Question 3 True / False
The 75th percentile estimated by quantile regression of wages on education gives the 75th percentile of wages in the overall population.
TTrue
FFalse
Answer: False
This is the most important clarification about quantile regression: it estimates *conditional* quantiles, not unconditional ones. The 75th percentile coefficient tells you about wages at the 75th percentile of the distribution of wages *given the education level*. A worker at the 75th conditional quantile for one education level is not necessarily at the 75th percentile of all wages in the population — sorting effects mean the unconditional distribution reflects both the conditional distributions and who has each education level. This distinction matters for policy interpretation: QR tells you about effects within education groups, not about ranking individuals in the full population.
Question 4 True / False
Median regression (quantile regression at the 50th percentile) is more robust to outliers in Y than OLS.
TTrue
FFalse
Answer: True
True. OLS minimizes the sum of *squared* residuals, which means extreme values of Y receive quadratically larger weight. A single very high or very low observation can dramatically shift the OLS fit. Median regression minimizes the sum of *absolute* deviations, giving outliers only linear weight. As a result, extreme Y values influence the median much less than they influence the mean. This robustness property is especially valuable when the response variable has a skewed distribution or contains measurement errors that produce occasional extreme values — common in wage, income, and expenditure data.
Question 5 Short Answer
Why should quantile regression be used as a complement to OLS rather than a replacement? What specific question does each method answer?
Think about your answer, then reveal below.
Model answer: OLS estimates the effect of X on the *conditional mean* of Y — the average outcome for people with given characteristics. Quantile regression estimates the effect of X on a specific *conditional quantile* of Y. They answer different questions. OLS answers: 'On average, how does Y change with X?' Quantile regression answers: 'How does the relationship between X and Y differ across the distribution of Y?' If QR coefficients are similar across quantiles, OLS captures the full story efficiently. If they differ substantially, OLS hides important distributional heterogeneity — education may raise average wages while primarily benefiting top earners, or a policy may help the poor but hurt the middle class, patterns that only QR reveals.
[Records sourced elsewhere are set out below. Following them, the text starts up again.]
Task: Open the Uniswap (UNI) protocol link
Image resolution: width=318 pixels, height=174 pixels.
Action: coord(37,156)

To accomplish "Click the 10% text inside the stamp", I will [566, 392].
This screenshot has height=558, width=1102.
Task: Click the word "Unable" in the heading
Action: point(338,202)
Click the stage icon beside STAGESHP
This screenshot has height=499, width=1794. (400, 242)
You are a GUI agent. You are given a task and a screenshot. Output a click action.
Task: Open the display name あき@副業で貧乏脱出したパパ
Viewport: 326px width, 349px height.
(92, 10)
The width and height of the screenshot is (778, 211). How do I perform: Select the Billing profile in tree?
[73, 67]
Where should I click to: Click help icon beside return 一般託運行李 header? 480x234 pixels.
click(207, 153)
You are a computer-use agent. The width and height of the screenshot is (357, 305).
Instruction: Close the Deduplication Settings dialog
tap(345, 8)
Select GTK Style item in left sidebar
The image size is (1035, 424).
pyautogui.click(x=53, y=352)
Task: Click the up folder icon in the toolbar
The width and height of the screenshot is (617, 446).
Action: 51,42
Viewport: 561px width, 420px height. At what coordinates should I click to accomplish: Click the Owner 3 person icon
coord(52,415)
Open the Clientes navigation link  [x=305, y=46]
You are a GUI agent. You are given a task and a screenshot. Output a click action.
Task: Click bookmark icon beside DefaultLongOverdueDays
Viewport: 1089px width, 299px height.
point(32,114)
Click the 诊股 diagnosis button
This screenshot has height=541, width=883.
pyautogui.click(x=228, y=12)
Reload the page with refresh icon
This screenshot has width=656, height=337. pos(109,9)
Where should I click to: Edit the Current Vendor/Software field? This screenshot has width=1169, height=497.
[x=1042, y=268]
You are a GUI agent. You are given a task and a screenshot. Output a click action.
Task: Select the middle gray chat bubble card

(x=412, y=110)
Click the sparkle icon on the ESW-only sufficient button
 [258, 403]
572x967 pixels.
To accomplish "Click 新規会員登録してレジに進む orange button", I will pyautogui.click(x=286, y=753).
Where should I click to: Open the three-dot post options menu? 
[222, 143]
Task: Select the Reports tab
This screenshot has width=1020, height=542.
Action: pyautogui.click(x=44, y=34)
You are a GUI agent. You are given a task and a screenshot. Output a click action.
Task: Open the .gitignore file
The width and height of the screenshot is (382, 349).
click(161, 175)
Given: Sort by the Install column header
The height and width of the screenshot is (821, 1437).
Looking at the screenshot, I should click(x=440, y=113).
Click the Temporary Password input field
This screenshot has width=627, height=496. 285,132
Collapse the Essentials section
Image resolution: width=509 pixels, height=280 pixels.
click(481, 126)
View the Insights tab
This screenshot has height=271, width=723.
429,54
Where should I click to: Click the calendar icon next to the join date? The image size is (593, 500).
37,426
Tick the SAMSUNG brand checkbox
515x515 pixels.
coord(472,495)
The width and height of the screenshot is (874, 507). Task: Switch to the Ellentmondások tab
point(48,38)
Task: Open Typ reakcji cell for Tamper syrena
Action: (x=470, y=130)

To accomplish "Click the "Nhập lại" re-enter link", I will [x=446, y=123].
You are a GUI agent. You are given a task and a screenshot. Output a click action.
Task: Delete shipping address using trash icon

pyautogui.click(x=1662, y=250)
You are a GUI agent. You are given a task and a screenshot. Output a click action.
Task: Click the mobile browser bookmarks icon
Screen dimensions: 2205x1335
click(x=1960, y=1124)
Neither method is universally superior. OLS is more efficient (lower variance) when effects are truly homogeneous across the distribution. QR provides richer information when they are not. The complementary approach — run both and compare — tests whether the OLS average is misleading. If QR coefficients are flat across quantiles, the OLS estimate is a complete characterization. If they vary systematically, it signals that distributional heterogeneity is present and economically significant.